The Archer® VariantPlex® CFTR kit is a targeted NGS assay for comprehensive detection of known and unknown variants in the cystic fibrosis transmembrane conductance regulator (CFTR) gene.

About ArcherDX

ArcherDX addresses the bottlenecks associated with using NGS by offering a robust platform for targeted sequencing applications.

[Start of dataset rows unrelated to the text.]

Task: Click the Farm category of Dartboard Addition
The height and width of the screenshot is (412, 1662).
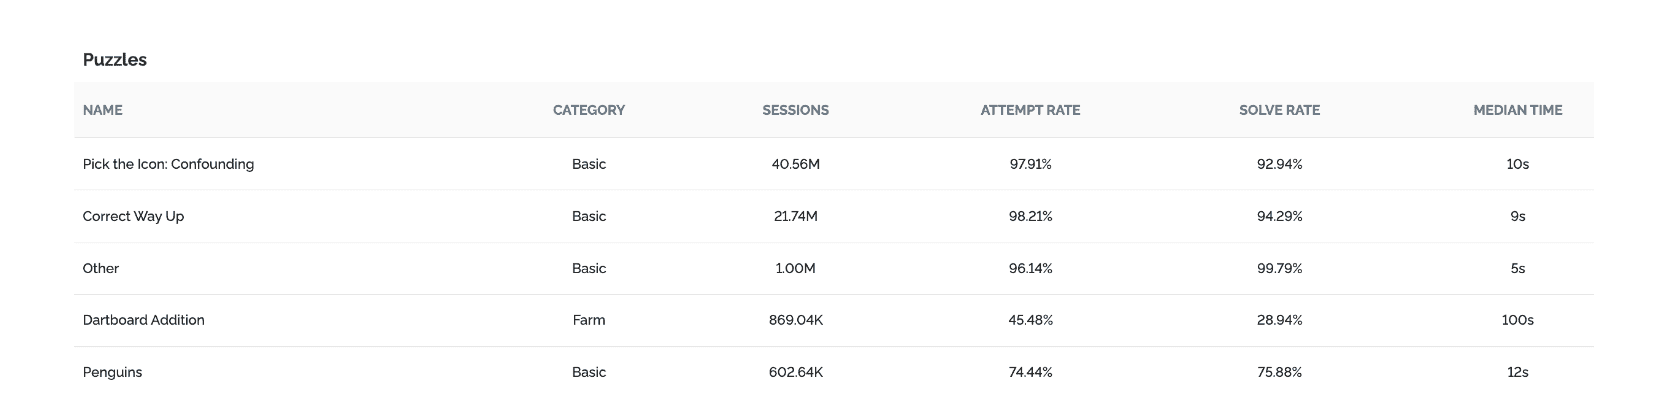Action: [x=589, y=320]
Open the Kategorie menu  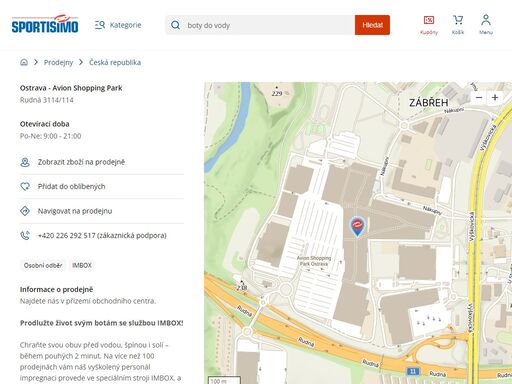118,25
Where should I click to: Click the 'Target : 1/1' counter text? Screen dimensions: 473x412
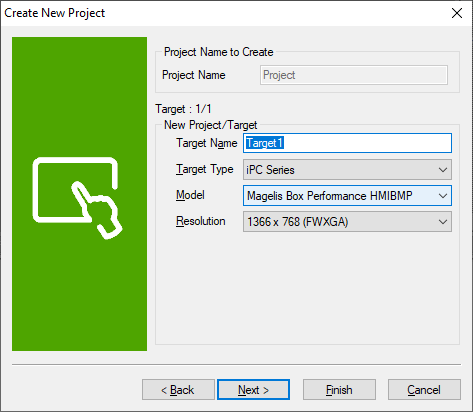click(x=183, y=109)
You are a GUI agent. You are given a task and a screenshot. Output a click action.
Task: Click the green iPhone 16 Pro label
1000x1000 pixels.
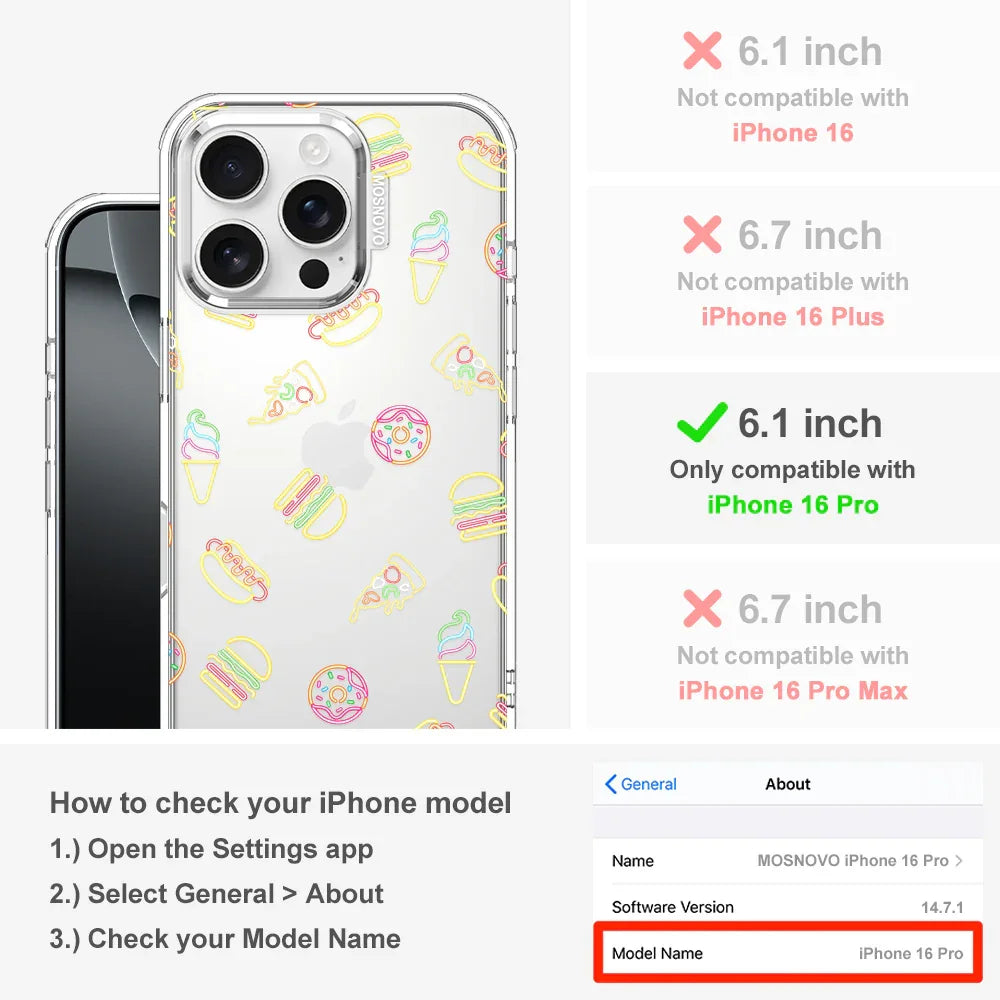point(793,504)
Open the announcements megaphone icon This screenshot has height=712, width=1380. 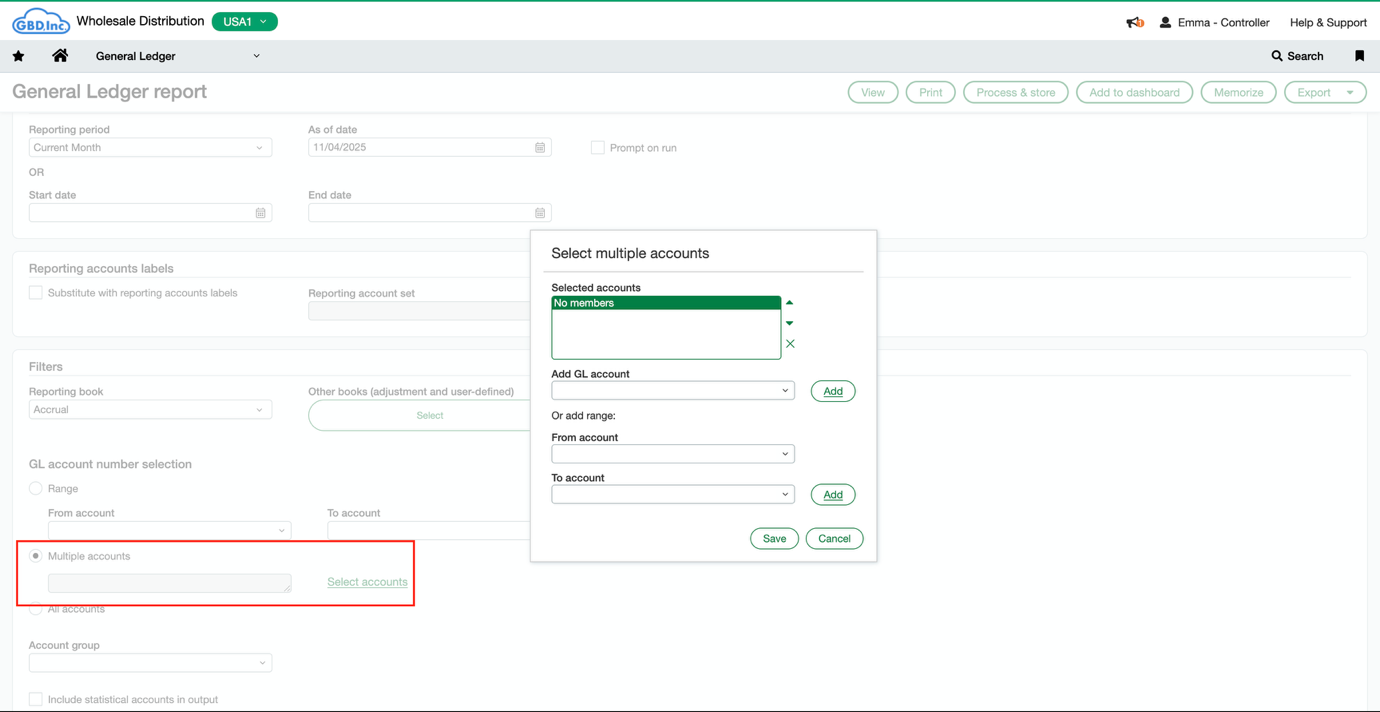coord(1134,22)
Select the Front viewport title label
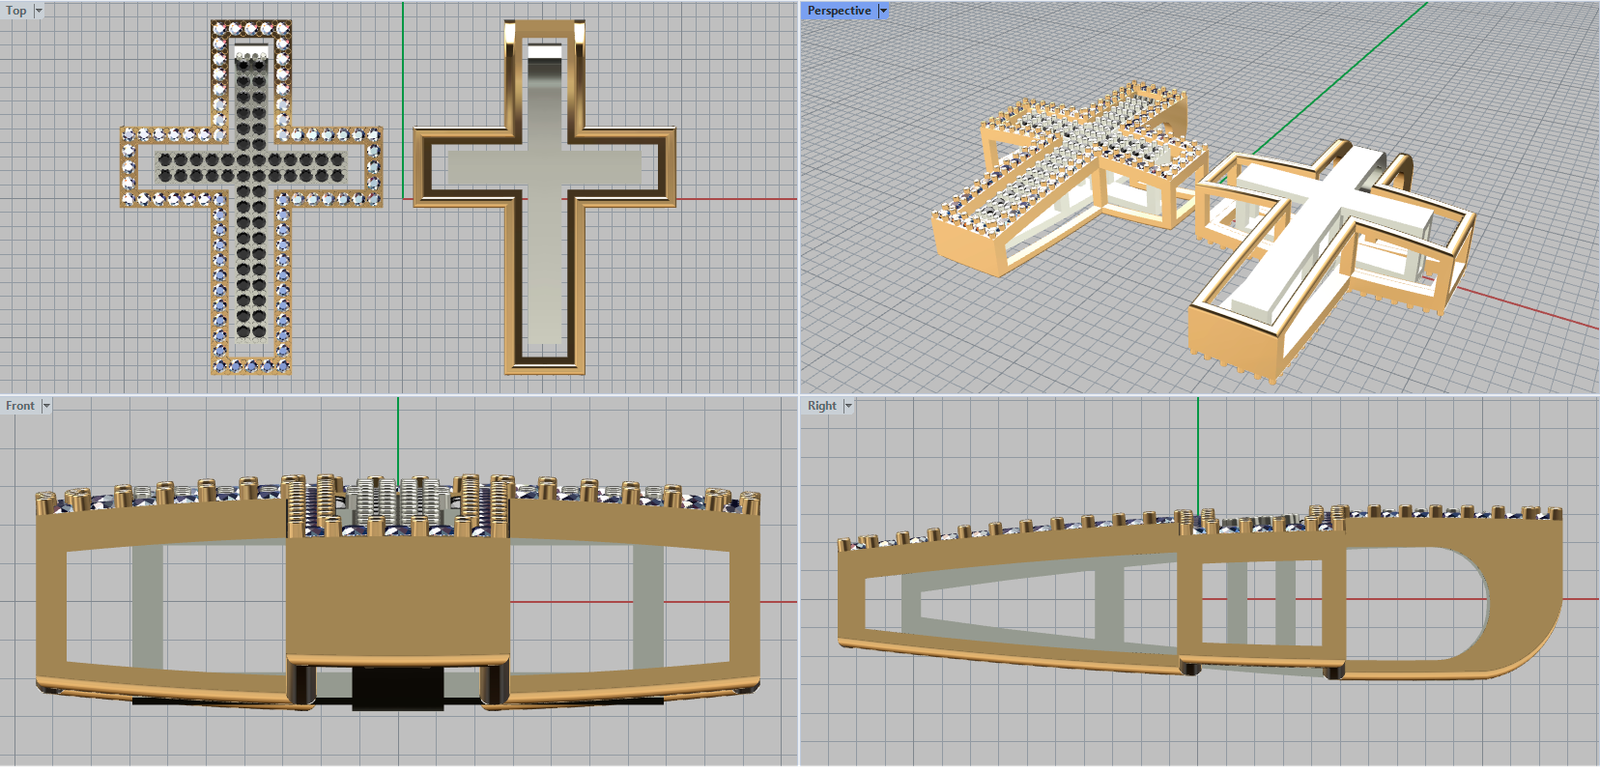The width and height of the screenshot is (1600, 772). click(x=20, y=406)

Archer target enrichment assays utilize AMP chemistry to generate highly enriched sequencing libraries for comprehensive profiling of fusions, CNVs, SNVs and indels. Amplification from independent, unidirectional primers and universal molecular barcoded adapters permit identification of novel gene fusions and mutations with nucleotide-level resolution. Requiring only one intact primer-binding site, AMP chemistry is uniquely suited to amplify small, degraded fragments, enabling solid tumor mutation profiling from FFPE samples and liquid biopsies. Archer’s easy-to-use, lyophilized kits generate sequencing-ready libraries from RNA, DNA, and liquid biopsy-derived ctDNA. Complemented by the Archer suite of assay design and bioinformatics analysis, Archer’s FusionPlex, VariantPlex and Reveal ctDNA assays facilitate complex mutation identification and discovery, while Immunoverse assays enable quantitative profiling of the expressed immune repertoire.